● Exercise instructions
Show all lines from the records below in which the string "arrow" is present.

Provided records START

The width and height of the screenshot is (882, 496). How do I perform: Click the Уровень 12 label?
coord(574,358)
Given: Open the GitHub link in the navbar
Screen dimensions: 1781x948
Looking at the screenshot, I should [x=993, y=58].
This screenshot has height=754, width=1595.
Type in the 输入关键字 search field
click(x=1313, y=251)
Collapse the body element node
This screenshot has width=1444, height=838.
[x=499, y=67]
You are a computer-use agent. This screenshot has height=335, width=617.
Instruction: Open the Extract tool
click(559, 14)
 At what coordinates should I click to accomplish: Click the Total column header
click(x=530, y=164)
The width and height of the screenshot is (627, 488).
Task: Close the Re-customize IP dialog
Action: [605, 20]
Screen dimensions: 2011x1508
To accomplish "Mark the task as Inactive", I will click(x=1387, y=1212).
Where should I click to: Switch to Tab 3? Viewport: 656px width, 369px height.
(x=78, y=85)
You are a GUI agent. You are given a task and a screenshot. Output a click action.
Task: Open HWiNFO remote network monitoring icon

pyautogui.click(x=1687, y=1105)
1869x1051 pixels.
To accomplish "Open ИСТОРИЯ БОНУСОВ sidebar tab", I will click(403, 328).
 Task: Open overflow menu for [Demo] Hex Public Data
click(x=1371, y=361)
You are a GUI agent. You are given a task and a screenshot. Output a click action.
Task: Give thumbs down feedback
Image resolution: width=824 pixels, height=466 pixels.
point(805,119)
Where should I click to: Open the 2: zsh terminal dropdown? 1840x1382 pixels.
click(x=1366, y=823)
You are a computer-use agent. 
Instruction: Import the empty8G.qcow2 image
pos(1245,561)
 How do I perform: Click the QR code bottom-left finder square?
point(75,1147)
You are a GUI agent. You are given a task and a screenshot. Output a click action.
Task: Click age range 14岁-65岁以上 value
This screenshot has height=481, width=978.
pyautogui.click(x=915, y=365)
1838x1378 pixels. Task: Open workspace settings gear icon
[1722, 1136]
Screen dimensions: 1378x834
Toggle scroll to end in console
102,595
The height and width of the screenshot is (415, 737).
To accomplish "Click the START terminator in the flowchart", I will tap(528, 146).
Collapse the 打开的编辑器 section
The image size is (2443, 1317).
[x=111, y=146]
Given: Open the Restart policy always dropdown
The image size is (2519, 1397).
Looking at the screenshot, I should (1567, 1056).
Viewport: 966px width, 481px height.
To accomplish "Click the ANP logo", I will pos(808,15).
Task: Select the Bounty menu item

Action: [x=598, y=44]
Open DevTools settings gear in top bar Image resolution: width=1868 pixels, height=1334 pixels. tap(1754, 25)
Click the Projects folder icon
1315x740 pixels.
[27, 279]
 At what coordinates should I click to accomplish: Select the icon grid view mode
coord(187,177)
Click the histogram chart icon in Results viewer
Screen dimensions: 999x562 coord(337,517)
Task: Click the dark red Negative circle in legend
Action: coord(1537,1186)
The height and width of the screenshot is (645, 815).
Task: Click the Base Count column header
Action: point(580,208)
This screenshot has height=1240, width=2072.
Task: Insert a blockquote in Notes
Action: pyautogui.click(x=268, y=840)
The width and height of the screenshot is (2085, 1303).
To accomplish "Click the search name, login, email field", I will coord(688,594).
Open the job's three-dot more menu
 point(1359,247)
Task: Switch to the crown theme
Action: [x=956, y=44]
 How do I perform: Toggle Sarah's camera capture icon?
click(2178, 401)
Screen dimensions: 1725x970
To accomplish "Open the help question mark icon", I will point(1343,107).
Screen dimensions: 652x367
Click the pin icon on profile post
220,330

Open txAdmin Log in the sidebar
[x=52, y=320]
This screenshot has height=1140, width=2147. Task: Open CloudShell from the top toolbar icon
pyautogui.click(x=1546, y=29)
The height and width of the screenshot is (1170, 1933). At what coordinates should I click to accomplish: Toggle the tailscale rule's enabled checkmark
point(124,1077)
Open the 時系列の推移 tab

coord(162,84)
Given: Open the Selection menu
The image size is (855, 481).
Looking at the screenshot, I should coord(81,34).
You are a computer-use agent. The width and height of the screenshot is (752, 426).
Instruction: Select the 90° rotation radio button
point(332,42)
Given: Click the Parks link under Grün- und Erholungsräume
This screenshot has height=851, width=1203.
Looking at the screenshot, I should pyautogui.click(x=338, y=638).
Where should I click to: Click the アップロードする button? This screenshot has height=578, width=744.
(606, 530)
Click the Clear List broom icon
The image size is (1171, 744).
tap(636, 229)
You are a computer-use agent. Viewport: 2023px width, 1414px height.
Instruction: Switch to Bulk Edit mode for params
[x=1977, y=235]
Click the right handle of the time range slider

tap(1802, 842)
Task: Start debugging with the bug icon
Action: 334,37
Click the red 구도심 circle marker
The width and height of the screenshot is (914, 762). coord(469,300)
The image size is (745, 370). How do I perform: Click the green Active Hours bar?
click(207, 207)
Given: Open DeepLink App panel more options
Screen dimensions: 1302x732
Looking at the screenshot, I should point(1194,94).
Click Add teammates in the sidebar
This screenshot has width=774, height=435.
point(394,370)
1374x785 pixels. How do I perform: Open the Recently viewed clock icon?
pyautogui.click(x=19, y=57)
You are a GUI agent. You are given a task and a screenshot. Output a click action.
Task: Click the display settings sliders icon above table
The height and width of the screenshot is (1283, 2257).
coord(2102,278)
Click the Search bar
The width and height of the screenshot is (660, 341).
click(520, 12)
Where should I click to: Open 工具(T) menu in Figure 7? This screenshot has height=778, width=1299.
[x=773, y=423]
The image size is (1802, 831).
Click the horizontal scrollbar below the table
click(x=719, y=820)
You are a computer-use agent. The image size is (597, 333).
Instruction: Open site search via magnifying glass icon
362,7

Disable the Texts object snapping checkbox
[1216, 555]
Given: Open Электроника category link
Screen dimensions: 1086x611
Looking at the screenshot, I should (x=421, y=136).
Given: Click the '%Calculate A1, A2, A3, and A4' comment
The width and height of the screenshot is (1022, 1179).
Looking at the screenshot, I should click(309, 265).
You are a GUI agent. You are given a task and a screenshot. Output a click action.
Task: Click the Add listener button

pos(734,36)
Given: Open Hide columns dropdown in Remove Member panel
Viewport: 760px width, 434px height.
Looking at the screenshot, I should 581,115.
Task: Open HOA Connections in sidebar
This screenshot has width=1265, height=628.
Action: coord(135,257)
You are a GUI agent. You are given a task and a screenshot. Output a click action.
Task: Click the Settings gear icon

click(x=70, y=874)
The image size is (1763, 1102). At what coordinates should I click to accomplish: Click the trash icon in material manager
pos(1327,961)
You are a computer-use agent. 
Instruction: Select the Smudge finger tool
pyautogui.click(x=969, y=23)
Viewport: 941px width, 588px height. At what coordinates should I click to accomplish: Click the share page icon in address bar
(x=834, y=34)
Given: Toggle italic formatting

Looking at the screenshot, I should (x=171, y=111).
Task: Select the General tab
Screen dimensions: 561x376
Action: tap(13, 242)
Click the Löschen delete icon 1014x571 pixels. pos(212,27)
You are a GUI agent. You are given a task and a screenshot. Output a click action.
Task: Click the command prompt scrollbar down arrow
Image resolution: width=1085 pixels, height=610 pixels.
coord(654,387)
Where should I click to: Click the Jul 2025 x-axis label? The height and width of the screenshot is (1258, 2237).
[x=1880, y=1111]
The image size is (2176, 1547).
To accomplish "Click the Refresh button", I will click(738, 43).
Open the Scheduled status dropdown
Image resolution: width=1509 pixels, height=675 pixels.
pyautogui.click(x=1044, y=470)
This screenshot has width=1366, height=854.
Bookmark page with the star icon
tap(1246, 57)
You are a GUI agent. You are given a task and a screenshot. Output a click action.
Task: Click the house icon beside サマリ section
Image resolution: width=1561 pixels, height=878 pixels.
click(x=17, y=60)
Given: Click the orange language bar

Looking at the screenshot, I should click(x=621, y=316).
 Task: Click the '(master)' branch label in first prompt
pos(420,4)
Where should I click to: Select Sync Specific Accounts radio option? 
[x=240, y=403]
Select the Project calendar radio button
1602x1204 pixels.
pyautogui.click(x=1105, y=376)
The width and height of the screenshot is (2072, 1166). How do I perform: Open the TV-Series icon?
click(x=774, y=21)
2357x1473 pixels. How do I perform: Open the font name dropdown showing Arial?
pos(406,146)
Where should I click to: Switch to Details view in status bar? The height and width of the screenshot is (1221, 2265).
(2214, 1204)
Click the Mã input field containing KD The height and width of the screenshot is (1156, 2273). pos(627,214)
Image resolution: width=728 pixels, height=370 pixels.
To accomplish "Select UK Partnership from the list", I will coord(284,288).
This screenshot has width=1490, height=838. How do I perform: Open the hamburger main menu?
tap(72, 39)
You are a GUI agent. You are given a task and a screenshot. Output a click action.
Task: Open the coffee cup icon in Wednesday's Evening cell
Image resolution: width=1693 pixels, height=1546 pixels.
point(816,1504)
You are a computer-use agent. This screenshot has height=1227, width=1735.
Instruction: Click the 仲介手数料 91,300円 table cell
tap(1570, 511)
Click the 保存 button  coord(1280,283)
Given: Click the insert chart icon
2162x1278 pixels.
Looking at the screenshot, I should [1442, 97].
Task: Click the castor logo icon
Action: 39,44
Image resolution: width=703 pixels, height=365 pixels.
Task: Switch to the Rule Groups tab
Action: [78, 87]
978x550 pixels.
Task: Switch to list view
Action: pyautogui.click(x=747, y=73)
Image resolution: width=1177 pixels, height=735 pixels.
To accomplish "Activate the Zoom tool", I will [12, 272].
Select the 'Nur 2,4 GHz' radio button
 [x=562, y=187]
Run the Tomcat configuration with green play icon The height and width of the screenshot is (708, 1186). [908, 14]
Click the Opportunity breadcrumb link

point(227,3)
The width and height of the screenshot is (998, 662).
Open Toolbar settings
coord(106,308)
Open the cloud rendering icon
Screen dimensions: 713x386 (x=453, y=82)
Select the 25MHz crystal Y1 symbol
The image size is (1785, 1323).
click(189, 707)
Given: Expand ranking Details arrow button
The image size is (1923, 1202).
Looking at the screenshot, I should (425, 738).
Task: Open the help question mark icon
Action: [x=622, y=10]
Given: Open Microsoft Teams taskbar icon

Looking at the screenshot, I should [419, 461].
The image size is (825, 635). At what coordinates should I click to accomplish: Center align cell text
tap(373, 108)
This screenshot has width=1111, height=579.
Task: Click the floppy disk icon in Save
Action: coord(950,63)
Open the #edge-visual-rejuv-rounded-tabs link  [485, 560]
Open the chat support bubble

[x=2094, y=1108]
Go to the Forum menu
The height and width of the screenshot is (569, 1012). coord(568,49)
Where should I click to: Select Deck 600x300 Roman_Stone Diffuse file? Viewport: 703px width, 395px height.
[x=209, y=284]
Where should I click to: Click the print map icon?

Provided records END

● Task response
Task: Click the command prompt scrollbar down arrow
Given: Expand ranking Details arrow button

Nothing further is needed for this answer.